Asking why is complicated in evolution. Brain size changes occurred because some animals experienced mutations that resulted in larger brains, and environmental pressures favored those mutations. When I ask why, I mean: what advantage did a larger brain confer that improved fitness? With that caveat, consider four hypotheses for how larger brains could improve fitness within and across species.

Foraging and dietary hypotheses

Animals require energy in the form of food and nutrients to survive long enough to reproduce. A larger brain could be an adaptation for finding food and/or storing (caching) food. In lecture, I provided examples from birds and monkeys, briefly recapped below.

Monkeys. Howler monkeys are generalist leaf eaters (folivorous), while spider monkeys are fruit specialists (frugivorous). Despite similar body size, frugivorous spider monkeys have larger and more folded brains, presumably due to increased neural processing associated with foraging, spatial memory for fruit locations, improved vision to discriminate food from background, and the cognitive/motor effort involved in extraction (e.g., cracking nuts).
Birds. Among corvids and titmice, species that hide (cache) food for later have a larger hippocampus (implicated in spatial memory and navigation) than closely related species that do not cache. Some birds (e.g., mountain chickadees) survive winter on cached seeds, making spatial memory essential for survival — a direct link between hippocampal size and fitness.

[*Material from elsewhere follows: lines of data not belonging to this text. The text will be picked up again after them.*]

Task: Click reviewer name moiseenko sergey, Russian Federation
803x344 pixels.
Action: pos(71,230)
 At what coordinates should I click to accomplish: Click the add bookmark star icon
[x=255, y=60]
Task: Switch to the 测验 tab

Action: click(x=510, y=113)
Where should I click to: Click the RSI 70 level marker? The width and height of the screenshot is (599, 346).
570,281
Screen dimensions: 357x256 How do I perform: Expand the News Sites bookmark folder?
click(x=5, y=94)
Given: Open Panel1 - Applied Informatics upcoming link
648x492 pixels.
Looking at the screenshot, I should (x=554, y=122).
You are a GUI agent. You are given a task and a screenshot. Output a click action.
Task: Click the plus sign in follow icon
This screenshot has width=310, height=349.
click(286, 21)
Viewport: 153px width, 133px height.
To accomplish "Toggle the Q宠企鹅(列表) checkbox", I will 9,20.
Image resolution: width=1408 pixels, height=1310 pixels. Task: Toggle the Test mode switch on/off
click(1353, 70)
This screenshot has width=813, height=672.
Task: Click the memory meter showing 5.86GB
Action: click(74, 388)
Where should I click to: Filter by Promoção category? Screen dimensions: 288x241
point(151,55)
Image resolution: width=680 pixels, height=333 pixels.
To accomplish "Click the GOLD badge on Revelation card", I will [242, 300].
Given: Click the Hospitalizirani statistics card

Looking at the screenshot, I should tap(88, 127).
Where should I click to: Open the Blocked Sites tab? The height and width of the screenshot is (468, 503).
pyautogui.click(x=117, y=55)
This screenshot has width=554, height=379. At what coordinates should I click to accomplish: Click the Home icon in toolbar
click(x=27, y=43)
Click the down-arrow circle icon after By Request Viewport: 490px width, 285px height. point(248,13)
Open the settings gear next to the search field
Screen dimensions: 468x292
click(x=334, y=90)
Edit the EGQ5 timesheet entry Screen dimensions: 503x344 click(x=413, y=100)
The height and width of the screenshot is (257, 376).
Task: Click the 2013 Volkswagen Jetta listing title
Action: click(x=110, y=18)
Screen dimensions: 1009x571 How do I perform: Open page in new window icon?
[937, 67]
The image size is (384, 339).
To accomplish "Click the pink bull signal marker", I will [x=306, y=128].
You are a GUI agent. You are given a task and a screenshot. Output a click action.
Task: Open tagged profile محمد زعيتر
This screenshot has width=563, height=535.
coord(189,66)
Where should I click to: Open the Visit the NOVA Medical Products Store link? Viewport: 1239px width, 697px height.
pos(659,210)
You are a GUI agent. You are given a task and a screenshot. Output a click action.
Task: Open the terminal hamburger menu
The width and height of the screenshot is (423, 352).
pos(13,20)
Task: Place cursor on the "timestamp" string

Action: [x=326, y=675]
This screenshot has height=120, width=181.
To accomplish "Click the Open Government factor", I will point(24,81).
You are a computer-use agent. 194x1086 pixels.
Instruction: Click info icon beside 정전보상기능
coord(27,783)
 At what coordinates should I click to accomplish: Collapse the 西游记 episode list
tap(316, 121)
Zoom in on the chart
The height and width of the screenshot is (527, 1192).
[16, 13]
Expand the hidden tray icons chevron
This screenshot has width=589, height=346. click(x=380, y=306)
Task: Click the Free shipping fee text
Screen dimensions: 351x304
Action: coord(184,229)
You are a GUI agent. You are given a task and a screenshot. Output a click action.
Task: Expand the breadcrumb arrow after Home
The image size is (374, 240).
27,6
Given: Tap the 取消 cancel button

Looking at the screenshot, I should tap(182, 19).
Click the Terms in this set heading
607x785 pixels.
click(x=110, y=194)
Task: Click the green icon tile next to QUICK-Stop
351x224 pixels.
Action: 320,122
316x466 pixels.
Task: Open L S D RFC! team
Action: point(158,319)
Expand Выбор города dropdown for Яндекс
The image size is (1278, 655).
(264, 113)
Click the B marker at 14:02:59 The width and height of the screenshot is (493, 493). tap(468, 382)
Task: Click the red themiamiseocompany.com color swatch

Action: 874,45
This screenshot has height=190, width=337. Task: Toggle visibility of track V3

Diet and the expensive tissue hypothesis

An improved diet generates more energy. Two factors have been identified in hominin evolution that increase energy extraction from food: meat consumption and cooking. Meat is energy-rich; cooking increases palatability and digestibility, yielding more calories and nutrients than raw foods.

A diet dependent on raw plant foods requires a longer alimentary canal, which is an “expensive tissue” — it consumes many calories. A shift to a calorie-rich diet reduces the need for a long gut, which saves calories that can be devoted to the brain. This is the essence of the expensive tissue hypothesis (Aiello and colleagues). While supported in some respects (humans have a much shorter large intestine than other primates), there are inconsistencies in other species.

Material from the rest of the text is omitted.